A 34-year-old male truck driver, according to an eyewitness, had been doing a lot of marijuana smoking the entire day before causing a truck accident that ended the life of a 17-year-old girl, a resident of Glenallen, Missouri. She suffered both a cervical fracture amounting to a broken neck and spinal shock — injuries that quickly proved to be fatal. The accident took place near Burfordville on Highway 34.

The driver, who was operating a box truck, veered his vehicle across the centerline in the road, resulting in a powerful head-on crash with the vehicle the teenager was in. The male driver of the SUV she was riding in was also injured, as was the truck driver and his male passenger. The truck driver is facing both second degree assault charges and a charge of involuntary manslaughter.

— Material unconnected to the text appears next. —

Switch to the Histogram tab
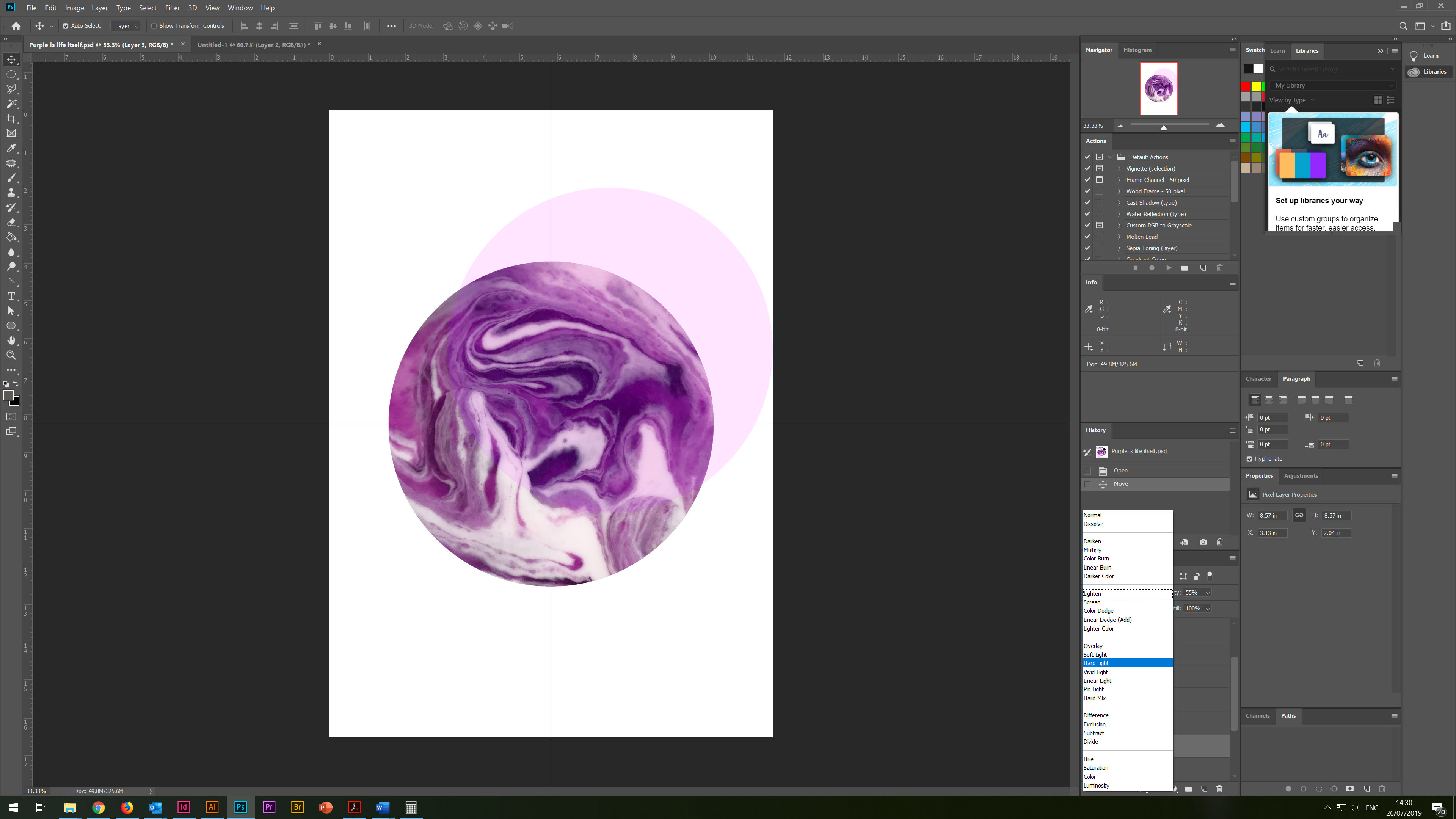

Criminal charges, while appropriate for such reckless behavior, especially when they cause death and serious injury, do not include a mechanism for compensating accident victims and their families. For that, personal injury attorneys are required to bring wrongful death and personal injury lawsuits. While no amount of money can ever really compensate a family for the loss of a loved one or an accident victim for excruciating pain and disability, it is only right that such irresponsible drivers, rather than accident victims and their families, should pay for medical expenses, funeral costs, and lost income and disability. Such lawsuits can also help send a message to reckless truckers and their employers that such callous disregard for human life will not be tolerated.

Use of drugs and alcohol are frequent causes of truck accidents, putting the lives and safety of other motorists, passengers, pedestrians, and bike riders at risk. In a court hearing, the truck driver’s own passenger stated that he was a coworker of the driver at a furniture company and had been frightened about his safety after seeing the trucker’s constant marijuana pipe smoking that day. He held off reporting this drug use to a company supervisor because of the fact that it was just his first day on the job.